Firecrawl is an open source web scraping and crawling API you can self-host — it turns any website into clean, LLM-ready markdown or structured JSON, a self-hosted alternative to scraping services like ScrapingBee and Apify.

What is Firecrawl?

Firecrawl is an open source API that turns websites into clean, LLM-ready data. Point it at one URL and it returns the page as markdown, HTML, a screenshot, or structured JSON; point it at a domain and it crawls every reachable page in a single request. It renders JavaScript and dynamic content, so you don’t write or maintain brittle CSS selectors.

What is Firecrawl best for?

Developers building AI, RAG, and agent pipelines that need web content as clean markdown or structured JSON — without standing up their own headless-browser fleet. It’s the right fit when you’d otherwise glue together Playwright, proxy rotation, and HTML-to-markdown parsing, or when you want to feed live web data straight into an LLM.

What can Firecrawl do?

Scrape a single URL to markdown, HTML, structured JSON, or a full-page screenshot
Crawl an entire site from one request, following links and subpages
Map a domain to discover every URL before you scrape it
Search the web and return full-page content for each result
Extract structured data against a JSON schema you define
Run page actions — click, scroll, type, wait — before extracting (interact)
Batch-scrape thousands of URLs asynchronously
Call it from official SDKs (Python, Node.js, Go, Rust, Java, Elixir), an MCP server for AI agents, or automation tools like n8n

Is Firecrawl free?

Yes — Firecrawl is free to self-host under the AGPL-3.0 license, and you only pay for your own server. The managed Firecrawl Cloud is a paid, credit-based API: a free tier gives 1,000 credits a month, and paid plans start at $16/mo (Hobby, 5,000 pages), then $83/mo (Standard, 100,000 pages) and up. One credit usually equals one scraped page.

Where does Firecrawl fall short?

The self-hosted build is deliberately less capable than the cloud. It has no access to Fire-engine, so advanced anti-bot handling, IP-block avoidance, and stealth proxying are on you — and the /agent and /browser endpoints aren’t supported.
Structured-output features — JSON format, the /extract endpoint, summaries — require you to wire in your own LLM provider (such as an OpenAI key) when self-hosting.
It isn’t a single service — a working self-host runs the API alongside Redis and a separate Playwright browser service, so there are a few moving parts to keep healthy.

What does Firecrawl replace?

Firecrawl is a self-hosted alternative to hosted scraping APIs like ScrapingBee and Apify. It does the same turn-a-URL-into-data job — JavaScript rendering, crawling, and structured extraction — but you can run it on your own infrastructure under an open source license instead of paying per credit. Several open source crawlers, such as Crawl4AI, cover similar ground.

FAQ

Is Firecrawl open source? Yes. The core engine is licensed under AGPL-3.0 (its client SDKs are MIT), so the code is public and you can self-host, audit, or modify it. The managed Firecrawl Cloud layers extra features on top.
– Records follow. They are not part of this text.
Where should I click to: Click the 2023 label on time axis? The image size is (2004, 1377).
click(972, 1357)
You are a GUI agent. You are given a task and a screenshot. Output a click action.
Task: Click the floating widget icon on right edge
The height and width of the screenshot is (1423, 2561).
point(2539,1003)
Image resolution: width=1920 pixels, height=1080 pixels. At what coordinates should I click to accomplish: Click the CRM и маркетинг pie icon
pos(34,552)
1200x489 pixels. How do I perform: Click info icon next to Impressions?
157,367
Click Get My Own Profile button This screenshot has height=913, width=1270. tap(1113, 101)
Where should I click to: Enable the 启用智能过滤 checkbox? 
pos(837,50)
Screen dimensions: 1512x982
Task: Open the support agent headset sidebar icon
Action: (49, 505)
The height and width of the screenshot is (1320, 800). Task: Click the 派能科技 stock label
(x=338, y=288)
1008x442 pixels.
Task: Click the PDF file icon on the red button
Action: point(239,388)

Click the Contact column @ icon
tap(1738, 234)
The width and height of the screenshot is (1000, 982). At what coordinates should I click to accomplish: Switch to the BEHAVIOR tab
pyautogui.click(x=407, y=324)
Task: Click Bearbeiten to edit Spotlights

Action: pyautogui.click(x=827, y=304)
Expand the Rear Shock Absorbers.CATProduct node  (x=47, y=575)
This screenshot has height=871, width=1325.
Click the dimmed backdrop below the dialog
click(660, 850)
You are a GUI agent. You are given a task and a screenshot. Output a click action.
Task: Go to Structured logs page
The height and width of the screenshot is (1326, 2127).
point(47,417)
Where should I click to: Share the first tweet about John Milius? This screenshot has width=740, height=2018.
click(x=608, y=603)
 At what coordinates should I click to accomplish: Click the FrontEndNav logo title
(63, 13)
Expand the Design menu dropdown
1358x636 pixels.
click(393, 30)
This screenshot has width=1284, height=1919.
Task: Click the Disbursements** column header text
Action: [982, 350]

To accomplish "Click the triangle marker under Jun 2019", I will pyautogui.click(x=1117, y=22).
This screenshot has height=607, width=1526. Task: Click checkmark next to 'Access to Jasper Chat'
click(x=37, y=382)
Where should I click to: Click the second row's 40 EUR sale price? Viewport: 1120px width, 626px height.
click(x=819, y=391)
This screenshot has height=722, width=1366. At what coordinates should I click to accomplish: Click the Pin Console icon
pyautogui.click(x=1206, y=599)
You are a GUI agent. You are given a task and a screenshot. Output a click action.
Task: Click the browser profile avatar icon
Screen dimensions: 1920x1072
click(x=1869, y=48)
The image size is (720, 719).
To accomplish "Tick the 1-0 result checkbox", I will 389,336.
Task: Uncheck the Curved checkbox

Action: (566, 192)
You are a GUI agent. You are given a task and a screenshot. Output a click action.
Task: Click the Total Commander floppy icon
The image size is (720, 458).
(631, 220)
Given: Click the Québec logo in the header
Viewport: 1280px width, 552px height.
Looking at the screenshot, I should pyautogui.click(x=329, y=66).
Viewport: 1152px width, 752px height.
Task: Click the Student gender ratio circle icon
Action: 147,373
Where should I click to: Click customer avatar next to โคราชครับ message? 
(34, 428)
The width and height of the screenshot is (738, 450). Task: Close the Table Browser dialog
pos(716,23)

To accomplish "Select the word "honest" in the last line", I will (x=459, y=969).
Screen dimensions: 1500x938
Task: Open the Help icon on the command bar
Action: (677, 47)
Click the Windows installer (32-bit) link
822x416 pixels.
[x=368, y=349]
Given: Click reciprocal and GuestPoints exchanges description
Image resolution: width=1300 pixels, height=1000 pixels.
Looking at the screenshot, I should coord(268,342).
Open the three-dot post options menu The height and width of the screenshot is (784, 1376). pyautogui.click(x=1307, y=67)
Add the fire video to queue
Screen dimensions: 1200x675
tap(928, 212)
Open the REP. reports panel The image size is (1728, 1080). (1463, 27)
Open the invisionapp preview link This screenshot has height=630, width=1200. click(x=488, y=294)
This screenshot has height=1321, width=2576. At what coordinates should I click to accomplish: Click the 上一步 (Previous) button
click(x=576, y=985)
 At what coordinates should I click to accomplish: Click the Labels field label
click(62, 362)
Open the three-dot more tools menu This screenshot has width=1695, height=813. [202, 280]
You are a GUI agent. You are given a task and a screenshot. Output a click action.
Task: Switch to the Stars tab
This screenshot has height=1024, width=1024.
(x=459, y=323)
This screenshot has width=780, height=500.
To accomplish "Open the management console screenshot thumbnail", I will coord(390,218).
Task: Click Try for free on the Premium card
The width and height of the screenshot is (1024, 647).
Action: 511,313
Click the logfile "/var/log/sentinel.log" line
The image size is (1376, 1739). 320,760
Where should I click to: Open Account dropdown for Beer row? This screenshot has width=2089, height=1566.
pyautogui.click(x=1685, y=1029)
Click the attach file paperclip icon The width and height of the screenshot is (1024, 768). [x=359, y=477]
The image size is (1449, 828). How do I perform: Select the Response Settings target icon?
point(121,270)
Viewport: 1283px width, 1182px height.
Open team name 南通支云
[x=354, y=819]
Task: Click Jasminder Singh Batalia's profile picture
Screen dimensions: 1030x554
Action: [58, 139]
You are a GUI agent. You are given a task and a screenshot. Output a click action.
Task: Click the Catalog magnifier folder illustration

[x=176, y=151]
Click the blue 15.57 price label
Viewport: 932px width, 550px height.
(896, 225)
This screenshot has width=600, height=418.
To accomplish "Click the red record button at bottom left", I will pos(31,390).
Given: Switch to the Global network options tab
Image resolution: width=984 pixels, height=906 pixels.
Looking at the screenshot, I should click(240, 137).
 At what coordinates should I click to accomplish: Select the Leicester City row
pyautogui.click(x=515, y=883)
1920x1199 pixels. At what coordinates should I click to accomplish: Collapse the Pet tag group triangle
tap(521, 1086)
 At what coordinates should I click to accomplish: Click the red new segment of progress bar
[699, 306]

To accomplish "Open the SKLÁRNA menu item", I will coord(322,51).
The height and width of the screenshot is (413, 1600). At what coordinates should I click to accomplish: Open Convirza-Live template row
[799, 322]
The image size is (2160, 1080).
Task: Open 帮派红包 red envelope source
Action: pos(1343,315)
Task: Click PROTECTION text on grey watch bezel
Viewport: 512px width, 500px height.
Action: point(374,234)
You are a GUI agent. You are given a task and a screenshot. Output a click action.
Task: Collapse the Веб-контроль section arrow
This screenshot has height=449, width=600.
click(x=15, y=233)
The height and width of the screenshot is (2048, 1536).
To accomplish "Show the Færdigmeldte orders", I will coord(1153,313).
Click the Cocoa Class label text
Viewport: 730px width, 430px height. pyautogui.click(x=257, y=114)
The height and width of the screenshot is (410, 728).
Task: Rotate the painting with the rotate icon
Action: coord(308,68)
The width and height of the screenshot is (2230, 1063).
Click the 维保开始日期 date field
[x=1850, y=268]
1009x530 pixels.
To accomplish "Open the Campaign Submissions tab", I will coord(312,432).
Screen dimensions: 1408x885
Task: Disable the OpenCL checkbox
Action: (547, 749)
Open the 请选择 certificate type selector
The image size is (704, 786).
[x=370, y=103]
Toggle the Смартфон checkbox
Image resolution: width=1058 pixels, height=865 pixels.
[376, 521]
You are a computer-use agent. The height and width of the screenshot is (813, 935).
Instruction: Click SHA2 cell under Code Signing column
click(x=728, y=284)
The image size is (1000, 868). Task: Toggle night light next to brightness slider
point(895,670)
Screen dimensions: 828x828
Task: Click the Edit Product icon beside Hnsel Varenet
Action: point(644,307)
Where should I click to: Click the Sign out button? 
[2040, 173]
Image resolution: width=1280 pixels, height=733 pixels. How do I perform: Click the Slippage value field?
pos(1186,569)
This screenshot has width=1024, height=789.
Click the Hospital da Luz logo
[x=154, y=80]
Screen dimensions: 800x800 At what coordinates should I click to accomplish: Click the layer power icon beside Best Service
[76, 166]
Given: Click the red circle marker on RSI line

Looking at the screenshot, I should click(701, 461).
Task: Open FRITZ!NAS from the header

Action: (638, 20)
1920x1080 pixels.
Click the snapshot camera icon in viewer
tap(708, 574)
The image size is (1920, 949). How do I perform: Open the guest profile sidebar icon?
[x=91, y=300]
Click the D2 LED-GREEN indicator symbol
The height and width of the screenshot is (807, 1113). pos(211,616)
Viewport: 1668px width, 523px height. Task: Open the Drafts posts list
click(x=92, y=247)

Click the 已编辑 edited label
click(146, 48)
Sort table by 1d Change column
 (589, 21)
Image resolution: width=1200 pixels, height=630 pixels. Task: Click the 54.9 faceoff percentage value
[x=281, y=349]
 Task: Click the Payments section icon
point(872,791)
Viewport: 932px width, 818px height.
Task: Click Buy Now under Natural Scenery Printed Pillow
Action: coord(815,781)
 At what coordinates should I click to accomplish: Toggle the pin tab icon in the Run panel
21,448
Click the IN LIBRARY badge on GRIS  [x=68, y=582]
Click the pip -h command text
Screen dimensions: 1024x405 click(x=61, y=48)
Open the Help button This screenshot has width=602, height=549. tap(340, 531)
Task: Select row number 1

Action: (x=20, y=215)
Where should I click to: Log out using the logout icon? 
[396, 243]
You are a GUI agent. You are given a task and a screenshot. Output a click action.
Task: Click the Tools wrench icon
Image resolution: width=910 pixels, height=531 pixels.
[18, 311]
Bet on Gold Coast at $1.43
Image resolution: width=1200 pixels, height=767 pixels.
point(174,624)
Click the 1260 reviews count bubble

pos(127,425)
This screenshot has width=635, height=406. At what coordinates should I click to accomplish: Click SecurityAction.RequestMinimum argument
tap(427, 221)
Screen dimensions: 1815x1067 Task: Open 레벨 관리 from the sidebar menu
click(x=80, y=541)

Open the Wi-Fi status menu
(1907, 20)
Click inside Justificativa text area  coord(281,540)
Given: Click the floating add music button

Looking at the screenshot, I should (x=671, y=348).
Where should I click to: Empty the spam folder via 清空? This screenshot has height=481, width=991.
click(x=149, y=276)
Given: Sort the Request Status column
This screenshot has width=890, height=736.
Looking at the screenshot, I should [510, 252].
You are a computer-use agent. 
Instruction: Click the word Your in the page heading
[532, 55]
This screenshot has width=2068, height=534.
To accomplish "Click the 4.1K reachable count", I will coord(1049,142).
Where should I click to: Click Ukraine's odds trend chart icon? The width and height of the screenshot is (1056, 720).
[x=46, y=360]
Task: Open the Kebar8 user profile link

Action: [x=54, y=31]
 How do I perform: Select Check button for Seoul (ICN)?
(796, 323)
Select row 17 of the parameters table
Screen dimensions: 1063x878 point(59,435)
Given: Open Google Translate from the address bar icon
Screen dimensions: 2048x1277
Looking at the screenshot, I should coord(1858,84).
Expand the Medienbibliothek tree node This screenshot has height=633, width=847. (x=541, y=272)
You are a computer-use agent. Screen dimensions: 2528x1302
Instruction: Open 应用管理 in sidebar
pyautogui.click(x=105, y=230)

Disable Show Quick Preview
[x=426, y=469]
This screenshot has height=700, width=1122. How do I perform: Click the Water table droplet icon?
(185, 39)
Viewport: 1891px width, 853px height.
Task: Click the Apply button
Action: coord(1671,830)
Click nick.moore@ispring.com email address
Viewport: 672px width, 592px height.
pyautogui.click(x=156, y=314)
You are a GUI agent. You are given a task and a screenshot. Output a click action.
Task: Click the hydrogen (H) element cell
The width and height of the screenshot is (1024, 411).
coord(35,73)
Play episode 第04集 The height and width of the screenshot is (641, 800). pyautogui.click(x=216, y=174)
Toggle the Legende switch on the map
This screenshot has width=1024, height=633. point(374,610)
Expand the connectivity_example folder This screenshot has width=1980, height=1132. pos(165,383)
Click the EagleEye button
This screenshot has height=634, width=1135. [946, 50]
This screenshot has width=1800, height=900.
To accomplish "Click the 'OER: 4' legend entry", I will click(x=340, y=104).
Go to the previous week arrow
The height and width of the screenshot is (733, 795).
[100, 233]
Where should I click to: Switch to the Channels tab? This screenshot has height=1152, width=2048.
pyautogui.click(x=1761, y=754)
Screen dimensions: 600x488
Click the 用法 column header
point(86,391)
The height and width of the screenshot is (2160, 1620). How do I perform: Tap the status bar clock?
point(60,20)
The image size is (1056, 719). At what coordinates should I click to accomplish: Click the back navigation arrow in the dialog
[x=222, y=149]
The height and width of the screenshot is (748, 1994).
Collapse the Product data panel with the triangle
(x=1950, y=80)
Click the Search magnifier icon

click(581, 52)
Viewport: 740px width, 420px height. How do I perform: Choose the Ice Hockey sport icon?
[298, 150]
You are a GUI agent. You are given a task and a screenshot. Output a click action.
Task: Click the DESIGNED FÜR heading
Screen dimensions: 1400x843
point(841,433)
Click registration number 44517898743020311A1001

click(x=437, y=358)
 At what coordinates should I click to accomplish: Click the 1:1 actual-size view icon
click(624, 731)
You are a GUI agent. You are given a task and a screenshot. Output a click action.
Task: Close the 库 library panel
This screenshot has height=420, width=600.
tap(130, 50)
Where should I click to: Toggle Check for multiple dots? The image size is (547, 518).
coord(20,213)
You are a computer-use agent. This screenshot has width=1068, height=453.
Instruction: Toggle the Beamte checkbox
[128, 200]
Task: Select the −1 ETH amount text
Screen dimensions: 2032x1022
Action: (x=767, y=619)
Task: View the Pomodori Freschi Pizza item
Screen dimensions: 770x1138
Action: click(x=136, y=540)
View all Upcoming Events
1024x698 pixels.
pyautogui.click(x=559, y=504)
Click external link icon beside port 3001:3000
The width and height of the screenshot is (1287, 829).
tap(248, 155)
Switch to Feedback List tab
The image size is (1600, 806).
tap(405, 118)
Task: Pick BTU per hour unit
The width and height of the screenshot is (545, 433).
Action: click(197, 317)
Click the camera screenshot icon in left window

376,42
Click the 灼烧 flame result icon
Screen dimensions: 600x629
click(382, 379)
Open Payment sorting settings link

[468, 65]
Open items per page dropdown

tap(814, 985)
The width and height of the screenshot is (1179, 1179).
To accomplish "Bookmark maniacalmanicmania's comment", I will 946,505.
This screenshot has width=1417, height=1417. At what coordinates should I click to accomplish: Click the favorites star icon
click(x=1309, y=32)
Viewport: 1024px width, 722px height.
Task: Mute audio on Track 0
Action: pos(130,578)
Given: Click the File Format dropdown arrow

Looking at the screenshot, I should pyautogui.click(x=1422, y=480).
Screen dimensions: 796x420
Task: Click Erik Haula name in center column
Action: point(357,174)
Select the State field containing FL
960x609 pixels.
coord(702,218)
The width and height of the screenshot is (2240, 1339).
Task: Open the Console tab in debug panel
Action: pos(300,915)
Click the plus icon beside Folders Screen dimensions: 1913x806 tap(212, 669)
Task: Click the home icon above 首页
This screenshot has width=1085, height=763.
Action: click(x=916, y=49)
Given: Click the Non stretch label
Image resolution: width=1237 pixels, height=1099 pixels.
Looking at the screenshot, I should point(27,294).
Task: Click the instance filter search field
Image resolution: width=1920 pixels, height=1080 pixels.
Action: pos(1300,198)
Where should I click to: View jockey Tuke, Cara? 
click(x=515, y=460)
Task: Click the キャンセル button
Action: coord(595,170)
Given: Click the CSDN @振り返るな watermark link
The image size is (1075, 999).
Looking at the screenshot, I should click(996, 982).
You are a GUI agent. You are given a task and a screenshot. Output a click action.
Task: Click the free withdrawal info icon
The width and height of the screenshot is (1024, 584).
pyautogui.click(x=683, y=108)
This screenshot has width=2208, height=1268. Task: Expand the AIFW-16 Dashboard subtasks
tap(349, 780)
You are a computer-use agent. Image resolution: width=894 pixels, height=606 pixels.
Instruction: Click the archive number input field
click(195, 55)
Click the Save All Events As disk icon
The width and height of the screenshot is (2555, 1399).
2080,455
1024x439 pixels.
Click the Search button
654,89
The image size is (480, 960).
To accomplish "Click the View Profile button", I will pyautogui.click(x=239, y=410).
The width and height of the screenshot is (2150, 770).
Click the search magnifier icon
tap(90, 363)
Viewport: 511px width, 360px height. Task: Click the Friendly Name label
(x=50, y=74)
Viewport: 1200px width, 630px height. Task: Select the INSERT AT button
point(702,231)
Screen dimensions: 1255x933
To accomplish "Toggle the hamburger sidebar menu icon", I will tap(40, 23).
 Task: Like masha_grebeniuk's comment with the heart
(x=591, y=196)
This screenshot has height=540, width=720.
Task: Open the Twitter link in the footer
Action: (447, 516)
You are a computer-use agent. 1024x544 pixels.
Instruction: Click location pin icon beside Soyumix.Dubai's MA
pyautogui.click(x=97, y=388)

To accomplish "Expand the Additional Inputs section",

Can I self-host Firecrawl for free? Yes — self-hosting is free under AGPL-3.0; you only pay for the server, plus any proxy or LLM API keys you choose to add. Note the self-hosted build lacks some cloud-only features like Fire-engine and the /agent endpoint.

Is Firecrawl a good ScrapingBee or Apify alternative? For teams that want web data as LLM-ready markdown and prefer to self-host or avoid per-credit pricing, yes. If you need turnkey anti-bot bypass and large proxy pools with no setup, the hosted services (or Firecrawl Cloud) still do that with less work.

What do I need to run Firecrawl? A server with Docker, plus Redis and a Playwright browser service. For structured-extraction features you also add an LLM provider key, and for tougher sites you supply your own proxies.